Herman Hollerith introduced an automatic punch card feeder that processed the census of 1900 a lot faster.
The first calculator that solved a problem faster than it could be done by hand, was Jevons' Logical Piano.
The elements for logical automata already existed - for example the self-regulating machines using "feedback". These machines could be programmed by punched cards and tape.
Writers were venturing into the future. Samuel Butler began his novel, Erewhon, with an essay entitled "Darwin Among the Machines."
Allan Marquand, a Princeton professor, developed a machine that solved very simple logic problems. Below is the picture of its "output screen"
In his correspondence
the philosopher, Charles S. Pierce, showed a
deep insight into what machines could be.
In commenting on Marquand's machine, Pierce suggested that a system of batteries
and switches could be hooked up to solve very difficult problems in formal logic.
This would include most of the theorems of algebra and geometry. This was almost
like the basic idea to the modern computer: "All arithmetic operations
have electrical counterparts".
Max Planck described the quantum effect. This theory will become very important in later developments of micro processors. The development of quantum computers would have been unthinkable without this theory.
Marconi organized the first Trans Atlantic radio broadcast from Newfoundland
The Dalton, introduced in 1902, was the first adding machine to use a ten-key keyboard. The layout, however, differed somewhat from today's standard as the digits 2, 4, 5, 7, 9 were in the top row, and 1, 3, 0, 6, 8 in the bottom row. The same keyboard layout was used in the Facit calculators.(21)
A
young electrical engineer called Frank Pearne is approached by Mr. Joy Morton,
the president of the Morton Salt Company. Pearne has been experimenting with
printing telegraphs and needed a sponsor. Morton discuss the situation with
his friend and mechanical engineer Charles L. Krum, and they decide in favor
of this project.
After a year of unsuccessful experiments, Pearne looses interest and wanders
off into the sunset to become a teacher. Krum will continue to investigate the
telegraph mechanism and is joined by his son Howard in 1906. In 1910 they will
deliver a working telegraph system.
Willbur en Orvile Wright construct the first mechanical airplane. Man becomes airborne.
John Ambrose Fleming files a patent for the first vacuum tube: a diode.(17)
Einstein described his theory of relativity, a new way of thinking started in the scientific community.
A turning point in thinking! Spurting scientists towards further development in mathematics, physics and astronomy. Following from this developments it leads to the atomic bomb, possibility of space flights is no longer a Jules Verne's phantasy, and the theory of probability further prospered.

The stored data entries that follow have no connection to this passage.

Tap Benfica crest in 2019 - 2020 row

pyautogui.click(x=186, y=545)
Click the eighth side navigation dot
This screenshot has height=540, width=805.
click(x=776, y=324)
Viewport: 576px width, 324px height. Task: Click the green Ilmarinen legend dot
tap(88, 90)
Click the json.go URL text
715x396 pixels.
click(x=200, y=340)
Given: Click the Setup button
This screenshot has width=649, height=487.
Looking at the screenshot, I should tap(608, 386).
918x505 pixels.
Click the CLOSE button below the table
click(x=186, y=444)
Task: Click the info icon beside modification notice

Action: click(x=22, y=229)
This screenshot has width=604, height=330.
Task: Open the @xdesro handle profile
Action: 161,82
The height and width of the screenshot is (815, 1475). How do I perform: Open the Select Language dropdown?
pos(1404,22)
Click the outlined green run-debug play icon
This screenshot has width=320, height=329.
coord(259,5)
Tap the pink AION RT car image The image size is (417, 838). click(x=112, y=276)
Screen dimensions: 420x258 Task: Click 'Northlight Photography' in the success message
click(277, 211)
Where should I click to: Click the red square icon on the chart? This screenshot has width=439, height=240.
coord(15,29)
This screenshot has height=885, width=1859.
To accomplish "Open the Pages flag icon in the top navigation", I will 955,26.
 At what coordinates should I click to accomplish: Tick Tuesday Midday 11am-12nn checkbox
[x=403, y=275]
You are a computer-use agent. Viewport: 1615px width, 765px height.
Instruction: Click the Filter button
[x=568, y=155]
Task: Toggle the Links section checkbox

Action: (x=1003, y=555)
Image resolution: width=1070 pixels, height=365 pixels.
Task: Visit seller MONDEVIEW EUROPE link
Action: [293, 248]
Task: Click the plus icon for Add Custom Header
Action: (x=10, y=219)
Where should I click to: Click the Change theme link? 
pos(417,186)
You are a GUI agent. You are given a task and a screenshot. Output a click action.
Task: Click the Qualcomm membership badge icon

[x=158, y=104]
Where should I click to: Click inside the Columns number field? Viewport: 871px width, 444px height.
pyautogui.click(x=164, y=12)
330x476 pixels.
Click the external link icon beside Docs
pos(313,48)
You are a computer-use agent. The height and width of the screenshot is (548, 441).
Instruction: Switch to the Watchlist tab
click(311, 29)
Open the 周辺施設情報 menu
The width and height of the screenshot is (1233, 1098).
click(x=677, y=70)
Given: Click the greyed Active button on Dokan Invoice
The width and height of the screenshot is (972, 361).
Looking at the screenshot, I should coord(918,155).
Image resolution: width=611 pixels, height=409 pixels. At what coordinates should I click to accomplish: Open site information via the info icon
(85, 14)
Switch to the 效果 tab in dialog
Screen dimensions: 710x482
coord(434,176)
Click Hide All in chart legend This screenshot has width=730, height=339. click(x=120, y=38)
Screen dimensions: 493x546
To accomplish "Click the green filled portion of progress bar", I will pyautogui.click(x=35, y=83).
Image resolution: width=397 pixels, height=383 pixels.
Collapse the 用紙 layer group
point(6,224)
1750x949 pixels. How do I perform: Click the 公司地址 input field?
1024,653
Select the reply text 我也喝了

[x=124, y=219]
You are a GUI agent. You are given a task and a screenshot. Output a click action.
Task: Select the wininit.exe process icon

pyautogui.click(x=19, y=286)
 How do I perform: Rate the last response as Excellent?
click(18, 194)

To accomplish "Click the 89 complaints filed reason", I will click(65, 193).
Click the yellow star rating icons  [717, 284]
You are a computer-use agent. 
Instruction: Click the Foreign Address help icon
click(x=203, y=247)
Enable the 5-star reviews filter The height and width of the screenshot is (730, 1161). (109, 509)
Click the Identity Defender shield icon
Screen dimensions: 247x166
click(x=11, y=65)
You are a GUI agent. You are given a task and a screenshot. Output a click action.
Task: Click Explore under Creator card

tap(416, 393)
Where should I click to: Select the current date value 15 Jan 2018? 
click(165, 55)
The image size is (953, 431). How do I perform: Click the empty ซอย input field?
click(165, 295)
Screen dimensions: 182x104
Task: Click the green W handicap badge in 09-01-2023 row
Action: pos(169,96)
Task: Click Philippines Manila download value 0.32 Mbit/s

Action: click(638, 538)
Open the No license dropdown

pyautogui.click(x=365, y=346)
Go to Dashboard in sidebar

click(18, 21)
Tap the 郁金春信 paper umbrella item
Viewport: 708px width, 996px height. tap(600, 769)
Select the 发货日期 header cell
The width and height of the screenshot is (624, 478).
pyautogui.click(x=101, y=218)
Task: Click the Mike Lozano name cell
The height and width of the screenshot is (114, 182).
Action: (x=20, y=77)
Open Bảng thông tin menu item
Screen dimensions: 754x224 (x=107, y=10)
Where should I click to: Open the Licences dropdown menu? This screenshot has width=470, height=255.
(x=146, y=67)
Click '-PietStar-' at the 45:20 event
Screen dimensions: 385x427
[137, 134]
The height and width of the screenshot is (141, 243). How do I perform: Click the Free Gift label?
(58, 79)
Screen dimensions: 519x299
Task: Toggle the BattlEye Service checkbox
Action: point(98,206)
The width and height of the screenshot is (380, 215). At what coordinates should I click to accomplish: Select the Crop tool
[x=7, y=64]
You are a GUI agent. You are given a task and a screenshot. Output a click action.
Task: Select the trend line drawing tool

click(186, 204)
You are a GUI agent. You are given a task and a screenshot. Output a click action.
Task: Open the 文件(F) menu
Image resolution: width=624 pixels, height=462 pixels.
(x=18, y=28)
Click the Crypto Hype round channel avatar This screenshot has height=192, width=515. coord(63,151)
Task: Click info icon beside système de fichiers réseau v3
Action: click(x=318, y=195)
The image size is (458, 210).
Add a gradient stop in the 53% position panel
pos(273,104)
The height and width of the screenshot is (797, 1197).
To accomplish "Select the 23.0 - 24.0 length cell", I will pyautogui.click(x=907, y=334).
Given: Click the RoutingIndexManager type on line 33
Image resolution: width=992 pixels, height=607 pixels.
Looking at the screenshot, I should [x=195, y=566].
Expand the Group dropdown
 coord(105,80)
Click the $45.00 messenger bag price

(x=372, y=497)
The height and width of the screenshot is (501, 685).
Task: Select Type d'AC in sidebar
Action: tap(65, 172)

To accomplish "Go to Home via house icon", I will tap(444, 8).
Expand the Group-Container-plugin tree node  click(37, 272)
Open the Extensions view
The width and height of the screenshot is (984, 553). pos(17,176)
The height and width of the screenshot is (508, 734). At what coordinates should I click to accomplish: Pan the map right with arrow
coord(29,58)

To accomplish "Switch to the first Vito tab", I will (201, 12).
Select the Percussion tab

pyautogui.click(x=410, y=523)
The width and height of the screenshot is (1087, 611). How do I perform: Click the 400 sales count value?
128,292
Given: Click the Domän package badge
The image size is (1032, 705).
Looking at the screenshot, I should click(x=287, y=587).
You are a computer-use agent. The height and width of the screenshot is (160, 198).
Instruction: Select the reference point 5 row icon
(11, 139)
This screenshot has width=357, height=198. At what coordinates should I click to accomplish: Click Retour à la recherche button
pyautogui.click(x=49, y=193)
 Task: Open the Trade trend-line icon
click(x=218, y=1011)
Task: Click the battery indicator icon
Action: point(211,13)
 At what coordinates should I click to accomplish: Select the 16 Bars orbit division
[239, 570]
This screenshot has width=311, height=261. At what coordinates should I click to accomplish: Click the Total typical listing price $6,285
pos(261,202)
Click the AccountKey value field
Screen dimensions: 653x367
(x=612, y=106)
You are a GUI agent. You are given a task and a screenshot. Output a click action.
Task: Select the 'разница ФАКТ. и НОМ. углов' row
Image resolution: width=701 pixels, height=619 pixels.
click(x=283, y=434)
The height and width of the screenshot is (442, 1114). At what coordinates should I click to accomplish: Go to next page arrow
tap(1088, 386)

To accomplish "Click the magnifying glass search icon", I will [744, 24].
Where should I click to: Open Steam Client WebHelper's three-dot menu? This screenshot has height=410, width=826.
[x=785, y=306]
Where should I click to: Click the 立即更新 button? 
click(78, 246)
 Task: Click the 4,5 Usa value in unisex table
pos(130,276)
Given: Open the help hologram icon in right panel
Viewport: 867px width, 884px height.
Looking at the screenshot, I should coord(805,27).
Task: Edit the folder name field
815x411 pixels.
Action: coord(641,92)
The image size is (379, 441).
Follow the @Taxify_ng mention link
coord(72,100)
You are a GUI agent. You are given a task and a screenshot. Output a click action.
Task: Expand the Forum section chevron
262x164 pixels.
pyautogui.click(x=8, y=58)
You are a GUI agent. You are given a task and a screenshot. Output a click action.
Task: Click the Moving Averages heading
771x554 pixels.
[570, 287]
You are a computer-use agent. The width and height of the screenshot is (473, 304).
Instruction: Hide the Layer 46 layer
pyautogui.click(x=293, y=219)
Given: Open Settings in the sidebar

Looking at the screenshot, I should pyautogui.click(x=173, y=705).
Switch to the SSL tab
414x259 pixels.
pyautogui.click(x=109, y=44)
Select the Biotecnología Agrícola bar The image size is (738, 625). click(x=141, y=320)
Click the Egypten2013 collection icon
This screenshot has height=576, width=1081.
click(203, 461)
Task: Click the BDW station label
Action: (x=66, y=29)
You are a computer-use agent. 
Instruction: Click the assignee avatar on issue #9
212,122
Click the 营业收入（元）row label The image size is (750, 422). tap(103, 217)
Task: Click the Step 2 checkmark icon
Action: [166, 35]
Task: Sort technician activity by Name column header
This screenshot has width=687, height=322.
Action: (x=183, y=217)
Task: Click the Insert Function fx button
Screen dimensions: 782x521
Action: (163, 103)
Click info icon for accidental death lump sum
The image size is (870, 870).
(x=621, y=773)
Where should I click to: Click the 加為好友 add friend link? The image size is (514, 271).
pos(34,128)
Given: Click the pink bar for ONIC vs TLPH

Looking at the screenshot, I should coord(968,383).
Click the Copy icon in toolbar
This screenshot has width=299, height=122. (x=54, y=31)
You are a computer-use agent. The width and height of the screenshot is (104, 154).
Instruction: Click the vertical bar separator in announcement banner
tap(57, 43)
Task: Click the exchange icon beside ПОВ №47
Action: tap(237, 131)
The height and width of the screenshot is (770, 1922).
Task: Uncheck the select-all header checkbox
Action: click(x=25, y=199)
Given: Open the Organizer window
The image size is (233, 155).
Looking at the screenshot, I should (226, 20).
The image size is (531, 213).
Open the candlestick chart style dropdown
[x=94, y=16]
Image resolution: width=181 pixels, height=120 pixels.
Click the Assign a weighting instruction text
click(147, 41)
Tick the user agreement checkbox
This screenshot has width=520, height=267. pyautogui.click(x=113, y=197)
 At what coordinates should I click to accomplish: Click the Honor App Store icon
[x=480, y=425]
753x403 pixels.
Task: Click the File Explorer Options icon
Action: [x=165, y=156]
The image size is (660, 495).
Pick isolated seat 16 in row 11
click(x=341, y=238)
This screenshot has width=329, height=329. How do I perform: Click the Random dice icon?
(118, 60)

Just to name a few.
The
first use of aluminum in calculators was in the Adix company's "pocket"
calculator. The bars inside the case were of aluminum that kept the weight down.
The case is lined with blue velvet.
Lee
DeForest (USA) introduced a third electrode called "the grid"
into the vacuum tube and called it: "Triode". This triode was mainly
used as a component for amplifiers but it served as an electronic switch as
well and replaced the electro mechanical relays which revolutionized computing.
He filed for a patent the next year.(12) Without this invention
it would be impossible to design digital electronic computers. (15)
The desk calculator by Brunsviga (approximately 1906) was introduced. The calculating mechanism was based on the principle of the stepped cylinder designed by Odhner. This device will be the father of all office desk calculators.
Henry Babbage,
Charles Babbage's son, with
support from R. W. Munro's firm, completed the mill of his father's Analytical
Engine, just to show that it would have worked, and it did! The complete machine
however will never be produced.(15)
The London Science Museum will start to reconstruct this analytical engine in
the late 20th century.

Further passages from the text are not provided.